Ostap Lisovyj
Ostap Lisovyj

Reputation: 190

JavaScript, AngularJS - sending multiple simultaneous ajax calls

In my AngularJS application I have an array of parameters (some IDs, for example), which should be used as a parameters for an ajax call queue. The problem is that array might contain more than 600 items and if I just recursively make the ajax call using the forEach loop, the browser page eventually stops responding before each of the requests are resolved, since each of responses updates the view. Is there a technique, which could allow to send ajax requests, for example, by 5 requests at a time asynchronously, and only when those are finished, proceed the next 5?

Upvotes: 1

Views: 1278

Answers (3)

Pop-A-Stash
Pop-A-Stash

Reputation: 6652

I think best solution would be to change the endpoint to allow an array of Id's, but I guess that is not an option. You can use promises to limit the number of simultaneous requests:

function chunkedAjax(idArray, index, limit) {
  if(index >= idArray.length) {
    return;
  }
  var index = index || 0;
  var limit = limit || 5;

  var chunk = idArray.slice(index, limit);
  var promises = [];

  angular.forEach(chunk, function(id) {
    var deferred = $q.defer();
    promises.push(deferred.promise);
    makeAjaxCall(id).then(function(response){
      deferred.resolve();
    });
  });

  $q.all(promises).then(function() {
    chukedAjax(idArray, index + limit, limit);
  });

}

This is a recursive function, so be warned. I would debug this heavily before putting into production.

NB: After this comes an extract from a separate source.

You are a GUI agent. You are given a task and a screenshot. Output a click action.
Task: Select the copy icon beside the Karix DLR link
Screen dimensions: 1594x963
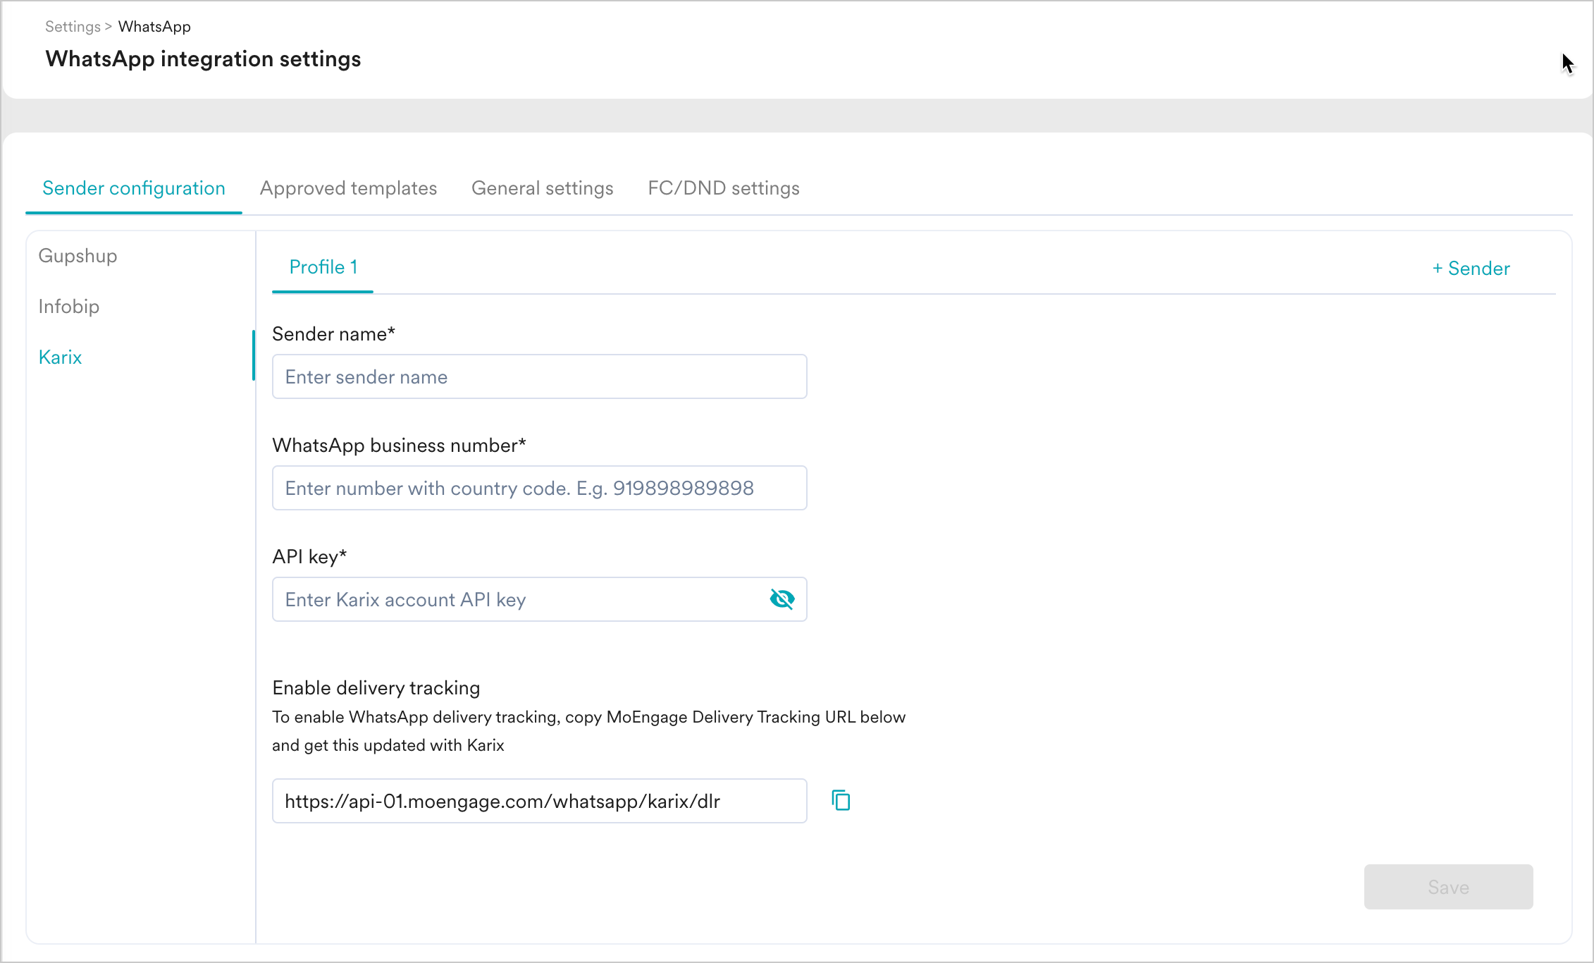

You will also likely need to modify your makeAjaxCall function to return a promise if it does not already, or pass the promise object to it so that it can be resolved when the ajax call completes

Upvotes: 1

Davide
Davide

Reputation: 475

Yes!

Take a look on this module: https://github.com/caolan/async

Upvotes: -1

kenda
kenda

Reputation: 488

Take a look at $q.all(). This lets you execute a callback if multiple requests have finished. And therefore you are able to recursively execute a limited number of requests until all items are processed.